- _Requisitos_
1) En el texto sobre la inclusión educativa en Chile, ¿qué denominación recibe la Ley 20.422/2010?
2) Extrae sin cambios del texto sobre la inclusión educativa en Chile el fragmento que va desde "La política pública" hasta "inclusiva en Chile.".

- _Texto proporcionado_
☆ ☆ ☆

En relación con el marco normativo e institucional de Chile, la Ley
General de Educación (Chile-Ministerio de Educación, 2009) establece en
el proceso educativo un énfasis en el respeto a los derechos humanos,
el ejercicio de la tolerancia y al reconocimiento de la diversidad. Se
establece, como deber del Estado de Chile, velar por la igualdad de
oportunidades y la inclusión educativa, mediante el diseño de políticas
compensatorias o de discriminación positiva para eliminar situaciones
de exclusión producto de las diferencias económicas, sociales, étnicas
o territoriales, entre otras.
La política pública del Estado de Chile ha enfrentado este desafío
generando, primero, el proceso de integración escolar a través de la
promulgación de varias leyes y decretos. Una de ellas es la Ley 20.201
de 2007, que estableció la elaboración de un reglamento (Decreto 170)
para la implementación de formación especial en el sistema escolar.
Asimismo, Chile se ha adscrito a la Convención sobre los Derechos de
las Personas con Discapacidad (2007), que establece que la discapacidad
es resultado de la interacción de la persona y las barreras de
contexto. En coherencia con el acuerdo suscrito, se promulgó la Ley
20.422/2010, denominada Ley de Discapacidad, que promueve de manera más
certera la educación inclusiva en Chile.
En este contexto, al ser la inclusión educativa una demanda cultural,
política y social, el Estado de Chile ha buscado materializar esta
iniciativa en políticas y programas, utilizando, la mayoría de las
veces, la capacidad institucional pública de las escuelas y liceos.

☆ ☆ ☆

- _Información registrada_
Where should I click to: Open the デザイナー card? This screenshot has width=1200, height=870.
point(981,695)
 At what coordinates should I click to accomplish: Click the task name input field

☆ ☆ ☆

- _Respuestas escritas_
1) Ley de Discapacidad.

2)
La política pública del Estado de Chile ha enfrentado este desafío
generando, primero, el proceso de integración escolar a través de la
promulgación de varias leyes y decretos. Una de ellas es la Ley 20.201
de 2007, que estableció la elaboración de un reglamento (Decreto 170)
para la implementación de formación especial en el sistema escolar.
Asimismo, Chile se ha adscrito a la Convención sobre los Derechos de
las Personas con Discapacidad (2007), que establece que la discapacidad
es resultado de la interacción de la persona y las barreras de
contexto. En coherencia con el acuerdo suscrito, se promulgó la Ley
20.422/2010, denominada Ley de Discapacidad, que promueve de manera más
certera la educación inclusiva en Chile.